Inflammatory bowel disease (IBD) is an immunological disease associated with CD4(+) T cell activation in the intestines. CD81 is a regulator of the immune system with multiple biological functions. Therefore, in this study, we assessed the contribution of CD81 to IBD pathophysiology and the therapeutic efficacy of anti-CD81 antibodies. Expression of CD81 was increased on activated T cells in vitro and in colitic mice in vivo. Therapeutic effects of anti-CD81 antibodies on colitic symptoms and inflammation were evaluated in mice with colitis, including long-term effects of the antibodies. Treatment with anti-CD81 antibodies improved colitis scores, reduced colon shortening, decreased loss of body weight, and resulted in fewer pathological changes of the colon in colitic mice.

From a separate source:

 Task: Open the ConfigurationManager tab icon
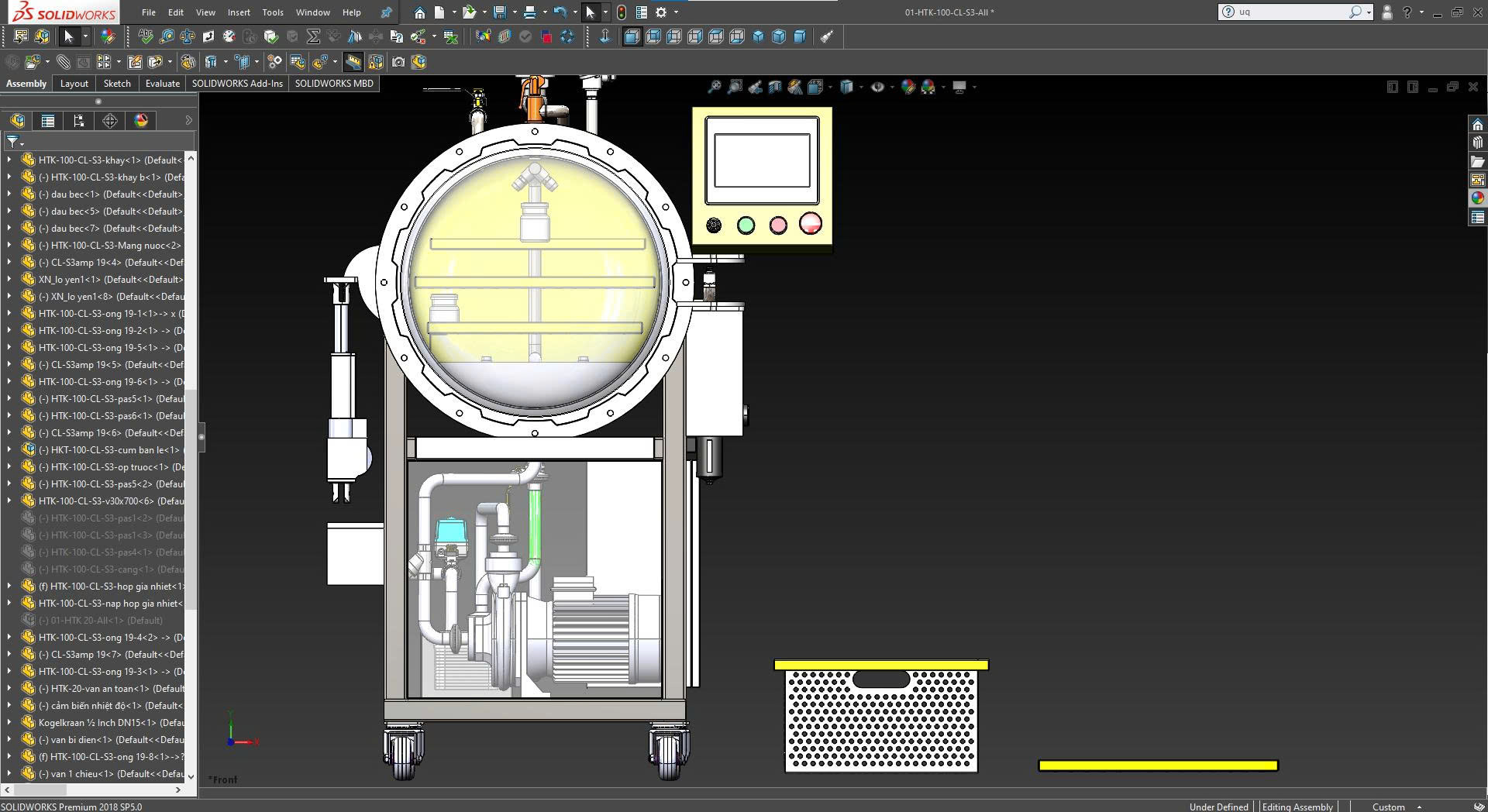point(79,121)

Moreover, the increased inflammatory markers in the blood of colitic mice were decreased by anti-CD81 antibodies. The anti-CD81 antibody treatment had long-lasting therapeutic effects on colitic mice, even after cessation of treatment. Two different clones of the anti-mouse CD81 antibody were also effective in mice with colitis. Furthermore, anti-CD81 antibodies reduced migration of CD4(+) T cells both in colitic mice and in vitro. Thus, CD81 contributes to IBD pathology and treatment with anti-CD81 antibodies may be a potential novel therapy for IBD patients.